> TASK DESCRIPTION:
In the material below, some lines carry "Artículo". Copy each such line.

> THE RECORDS:
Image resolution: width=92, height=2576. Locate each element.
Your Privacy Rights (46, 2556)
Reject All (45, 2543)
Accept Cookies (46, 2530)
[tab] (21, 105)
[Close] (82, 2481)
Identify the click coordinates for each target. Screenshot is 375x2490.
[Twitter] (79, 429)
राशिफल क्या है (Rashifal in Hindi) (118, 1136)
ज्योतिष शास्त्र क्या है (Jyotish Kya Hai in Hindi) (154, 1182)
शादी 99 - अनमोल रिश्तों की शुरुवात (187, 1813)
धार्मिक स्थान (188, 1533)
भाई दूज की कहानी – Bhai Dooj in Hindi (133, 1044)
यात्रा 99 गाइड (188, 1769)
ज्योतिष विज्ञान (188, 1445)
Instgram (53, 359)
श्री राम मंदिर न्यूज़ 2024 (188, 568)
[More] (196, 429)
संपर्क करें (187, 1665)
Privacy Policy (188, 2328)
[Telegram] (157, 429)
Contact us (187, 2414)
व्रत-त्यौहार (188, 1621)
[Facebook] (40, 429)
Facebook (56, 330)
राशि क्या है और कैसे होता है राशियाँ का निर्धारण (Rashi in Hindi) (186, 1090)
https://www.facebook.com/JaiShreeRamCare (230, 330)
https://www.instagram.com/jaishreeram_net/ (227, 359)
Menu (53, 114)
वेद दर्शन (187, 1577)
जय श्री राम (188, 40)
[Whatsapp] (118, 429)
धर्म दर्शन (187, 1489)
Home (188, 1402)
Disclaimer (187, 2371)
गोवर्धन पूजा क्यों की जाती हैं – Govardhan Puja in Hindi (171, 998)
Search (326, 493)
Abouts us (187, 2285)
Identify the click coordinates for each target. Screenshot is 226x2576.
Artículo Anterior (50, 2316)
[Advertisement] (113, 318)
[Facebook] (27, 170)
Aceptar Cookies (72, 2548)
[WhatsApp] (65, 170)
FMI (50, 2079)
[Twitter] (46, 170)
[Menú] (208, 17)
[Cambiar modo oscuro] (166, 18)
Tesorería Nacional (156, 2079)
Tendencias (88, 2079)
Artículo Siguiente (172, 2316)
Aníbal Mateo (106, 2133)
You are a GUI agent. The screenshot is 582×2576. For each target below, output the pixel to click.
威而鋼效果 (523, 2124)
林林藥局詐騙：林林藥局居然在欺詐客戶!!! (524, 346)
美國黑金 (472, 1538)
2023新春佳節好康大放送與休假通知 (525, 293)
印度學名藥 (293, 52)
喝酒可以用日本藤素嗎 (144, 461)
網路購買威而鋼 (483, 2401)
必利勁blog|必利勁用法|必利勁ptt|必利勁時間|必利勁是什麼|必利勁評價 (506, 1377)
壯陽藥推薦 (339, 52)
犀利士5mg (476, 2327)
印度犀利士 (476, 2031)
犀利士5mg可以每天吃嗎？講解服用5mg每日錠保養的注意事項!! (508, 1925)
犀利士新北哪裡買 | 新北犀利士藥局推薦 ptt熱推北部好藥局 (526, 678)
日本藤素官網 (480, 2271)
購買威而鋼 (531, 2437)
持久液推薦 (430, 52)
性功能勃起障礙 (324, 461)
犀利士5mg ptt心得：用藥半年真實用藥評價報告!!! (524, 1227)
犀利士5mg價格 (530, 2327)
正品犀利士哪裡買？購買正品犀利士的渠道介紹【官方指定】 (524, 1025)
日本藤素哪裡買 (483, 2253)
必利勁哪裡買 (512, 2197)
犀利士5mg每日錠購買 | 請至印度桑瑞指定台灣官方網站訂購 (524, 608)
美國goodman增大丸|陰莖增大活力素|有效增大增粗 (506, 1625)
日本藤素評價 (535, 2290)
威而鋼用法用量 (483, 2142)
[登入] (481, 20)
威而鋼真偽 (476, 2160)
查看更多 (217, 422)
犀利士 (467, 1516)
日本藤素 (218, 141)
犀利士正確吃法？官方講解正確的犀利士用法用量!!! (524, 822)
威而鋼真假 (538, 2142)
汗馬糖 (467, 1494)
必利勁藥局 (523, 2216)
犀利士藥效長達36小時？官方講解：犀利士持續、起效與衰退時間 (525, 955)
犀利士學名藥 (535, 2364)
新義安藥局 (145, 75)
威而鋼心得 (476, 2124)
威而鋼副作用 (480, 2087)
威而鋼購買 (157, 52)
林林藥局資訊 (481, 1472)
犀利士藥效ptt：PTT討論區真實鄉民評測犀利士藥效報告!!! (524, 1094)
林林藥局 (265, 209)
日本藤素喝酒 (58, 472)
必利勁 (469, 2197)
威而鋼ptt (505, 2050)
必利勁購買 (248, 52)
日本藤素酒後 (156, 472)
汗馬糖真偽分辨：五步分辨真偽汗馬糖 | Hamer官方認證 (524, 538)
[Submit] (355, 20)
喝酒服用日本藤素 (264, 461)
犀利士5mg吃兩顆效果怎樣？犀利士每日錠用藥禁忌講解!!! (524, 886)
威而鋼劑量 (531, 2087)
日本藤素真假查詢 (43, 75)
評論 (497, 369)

> WRITTEN ANSWER:
Artículo Anterior (50, 2316)
Artículo Siguiente (172, 2316)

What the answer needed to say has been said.